• Problem: Only the lines from the one with "Click green dollar icon in To account" through the end of the data are wanted, copied exactly.

• Saved entries:
-----

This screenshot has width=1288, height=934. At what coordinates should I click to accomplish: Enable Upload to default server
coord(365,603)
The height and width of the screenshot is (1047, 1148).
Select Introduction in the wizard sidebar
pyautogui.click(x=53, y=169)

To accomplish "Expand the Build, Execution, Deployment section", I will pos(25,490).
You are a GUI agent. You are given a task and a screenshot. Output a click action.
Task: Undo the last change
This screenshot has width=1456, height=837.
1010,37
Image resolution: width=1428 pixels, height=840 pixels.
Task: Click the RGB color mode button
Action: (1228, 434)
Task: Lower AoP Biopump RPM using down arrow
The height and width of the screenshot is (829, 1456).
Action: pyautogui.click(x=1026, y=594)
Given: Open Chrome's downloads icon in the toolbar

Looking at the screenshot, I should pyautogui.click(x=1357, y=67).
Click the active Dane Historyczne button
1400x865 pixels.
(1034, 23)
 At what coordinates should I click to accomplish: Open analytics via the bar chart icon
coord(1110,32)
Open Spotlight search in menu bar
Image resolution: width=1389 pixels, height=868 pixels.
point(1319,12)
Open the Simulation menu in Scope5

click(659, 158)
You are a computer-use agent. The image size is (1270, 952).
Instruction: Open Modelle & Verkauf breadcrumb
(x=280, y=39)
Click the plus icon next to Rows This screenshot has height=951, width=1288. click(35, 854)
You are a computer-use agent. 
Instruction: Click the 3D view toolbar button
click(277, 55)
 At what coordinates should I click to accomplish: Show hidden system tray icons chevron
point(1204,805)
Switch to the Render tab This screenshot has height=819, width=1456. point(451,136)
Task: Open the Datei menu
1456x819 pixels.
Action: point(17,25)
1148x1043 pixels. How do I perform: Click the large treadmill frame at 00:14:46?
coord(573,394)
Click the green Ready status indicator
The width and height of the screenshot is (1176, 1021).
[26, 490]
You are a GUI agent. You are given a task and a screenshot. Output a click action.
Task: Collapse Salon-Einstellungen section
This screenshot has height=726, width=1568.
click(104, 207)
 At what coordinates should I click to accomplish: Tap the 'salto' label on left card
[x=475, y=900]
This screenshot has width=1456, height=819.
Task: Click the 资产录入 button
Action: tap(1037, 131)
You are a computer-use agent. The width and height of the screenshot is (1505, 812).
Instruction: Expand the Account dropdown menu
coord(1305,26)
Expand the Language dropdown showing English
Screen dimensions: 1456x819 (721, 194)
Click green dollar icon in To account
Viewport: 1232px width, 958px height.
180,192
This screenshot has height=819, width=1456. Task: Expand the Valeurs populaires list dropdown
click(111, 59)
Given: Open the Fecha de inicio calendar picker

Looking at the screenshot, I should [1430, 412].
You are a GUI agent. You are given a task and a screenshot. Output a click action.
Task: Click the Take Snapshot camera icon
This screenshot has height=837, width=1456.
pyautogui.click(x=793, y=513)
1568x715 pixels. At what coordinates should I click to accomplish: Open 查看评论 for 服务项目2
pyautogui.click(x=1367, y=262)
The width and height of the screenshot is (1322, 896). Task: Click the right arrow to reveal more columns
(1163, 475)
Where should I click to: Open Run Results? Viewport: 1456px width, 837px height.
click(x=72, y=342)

-----

• Expected answer:
Click green dollar icon in To account
Viewport: 1232px width, 958px height.
180,192
This screenshot has height=819, width=1456. Task: Expand the Valeurs populaires list dropdown
click(111, 59)
Given: Open the Fecha de inicio calendar picker

Looking at the screenshot, I should [1430, 412].
You are a GUI agent. You are given a task and a screenshot. Output a click action.
Task: Click the Take Snapshot camera icon
This screenshot has height=837, width=1456.
pyautogui.click(x=793, y=513)
1568x715 pixels. At what coordinates should I click to accomplish: Open 查看评论 for 服务项目2
pyautogui.click(x=1367, y=262)
The width and height of the screenshot is (1322, 896). Task: Click the right arrow to reveal more columns
(1163, 475)
Where should I click to: Open Run Results? Viewport: 1456px width, 837px height.
click(x=72, y=342)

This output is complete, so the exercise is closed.